İSMET ÖZEL SENELER ÖNCE

“Murat Belge’nin şahitliği caiz değildir” diyerek meseleyi zaten çözmüştü ama olsun! Başka bir eleştirmen S. Gümüş, kitabında öykücüleri incelerken “Mustafa Kutlu için de iyi diyorlar, bir ara okumak lazım” der, okumaya tenezzül etmez. Enis Batur programda Nuri Pakdil’i överken S. Gümüş ile Ö. Türkeş tek cümle etmez, susar. Konu bizim cenah olunca susarlar. Şener Şen, Cumhurbaşkanlığı ödülü aldı diye linç ederler. Meltem Cumbul, ödül almasına rağmen Semih Kaplanoğlu’nun elini bile sıkmaz, susarlar. Yine ödül almasına rağmen Okan, Diriliş Ertuğrul ekibiyle alay eder pişkince, susarlar. Bu kompleks onlarda. Sağ, solu okur ama sol, sağı okumaz. Ama mesela Furkan Çalışkan ile Aykut Ertuğrul, TRT 2’de Kelimeler Ve Şeyler programında sağ, sol ayrımı yapmadan her kitabı inceler, yiğide hakkını verir. Hece dergisi MARX özel sayısı çıkarır ama hiçbir sol dergide, bir Müslümanı kapakta göremezsiniz.
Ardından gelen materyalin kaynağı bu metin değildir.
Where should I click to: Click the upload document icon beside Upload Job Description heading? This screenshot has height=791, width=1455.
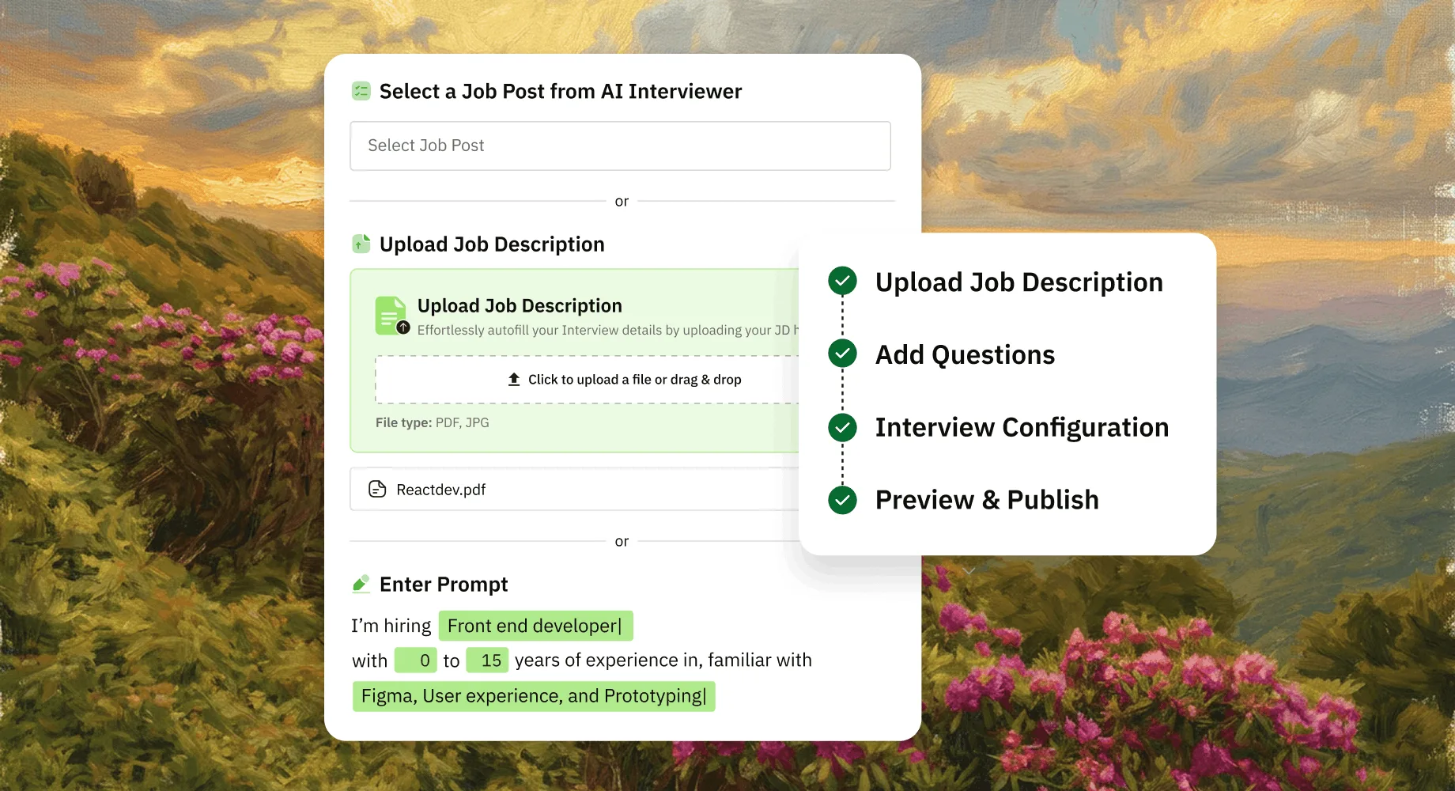point(361,244)
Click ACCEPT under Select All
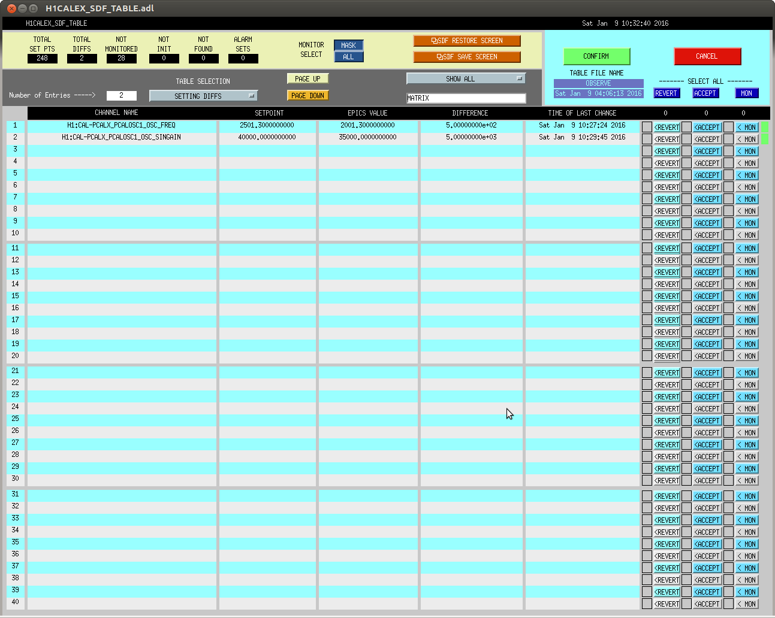Image resolution: width=775 pixels, height=618 pixels. (x=705, y=93)
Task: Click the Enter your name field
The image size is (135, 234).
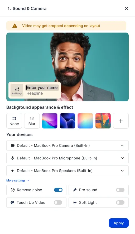Action: (42, 88)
Mafyaya bulaşmış zibidileri anlatan, belaltı filmler çekmekten başka bir iş yapmayan oyunculara sanatçı demeyin. Koyu Bilal’i boşverin. Geniş Aile’nin son filmini izlemeyin, zira çok ahlaksız sahneleri var, kalbinize zararı olabilir. Yahu bir de, Ey Koyu Bilal, Gezi zamanı TV’ler yayınlamadı diye bir daha dizilerde oynamayacaktın, bir artistlik yapmıştın. Ee oynuyorsun? Ne oldu? Para; davandan, devrimden falan daha mı dadlu geldi?